WORK TO BE COMPLETED>
Copy all lines holding the word "agent" from the entries.

Top of RECORDS TO USE

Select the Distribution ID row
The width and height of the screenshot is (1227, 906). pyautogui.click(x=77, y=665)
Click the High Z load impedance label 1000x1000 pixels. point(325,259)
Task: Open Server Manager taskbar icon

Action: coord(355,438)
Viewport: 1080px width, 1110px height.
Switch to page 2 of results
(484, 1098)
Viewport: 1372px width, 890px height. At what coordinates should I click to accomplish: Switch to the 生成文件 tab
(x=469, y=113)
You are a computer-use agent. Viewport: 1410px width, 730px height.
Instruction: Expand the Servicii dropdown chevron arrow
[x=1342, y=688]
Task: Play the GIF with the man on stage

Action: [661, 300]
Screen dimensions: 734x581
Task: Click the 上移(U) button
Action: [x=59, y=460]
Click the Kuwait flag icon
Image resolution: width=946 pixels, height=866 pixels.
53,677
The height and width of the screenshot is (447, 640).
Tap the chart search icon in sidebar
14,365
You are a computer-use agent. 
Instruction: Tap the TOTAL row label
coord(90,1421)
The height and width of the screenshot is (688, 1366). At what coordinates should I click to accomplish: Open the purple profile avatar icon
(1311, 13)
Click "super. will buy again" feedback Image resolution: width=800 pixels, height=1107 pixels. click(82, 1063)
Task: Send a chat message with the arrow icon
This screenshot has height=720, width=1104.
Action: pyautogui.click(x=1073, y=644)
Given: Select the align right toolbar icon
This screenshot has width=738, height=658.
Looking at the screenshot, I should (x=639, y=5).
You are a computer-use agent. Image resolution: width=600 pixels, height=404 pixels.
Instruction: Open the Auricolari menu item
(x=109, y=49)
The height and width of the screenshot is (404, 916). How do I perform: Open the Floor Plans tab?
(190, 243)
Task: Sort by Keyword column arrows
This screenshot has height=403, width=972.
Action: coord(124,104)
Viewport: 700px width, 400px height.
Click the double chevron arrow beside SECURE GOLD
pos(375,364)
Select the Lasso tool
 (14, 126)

Bottom of RECORDS TO USE

PROBLEM SOLUTION>
You are a computer-use agent. Viewport: 1410px width, 730px height.
You are a computer-use agent. 
You are a computer-use agent. Image resolution: width=600 pixels, height=404 pixels.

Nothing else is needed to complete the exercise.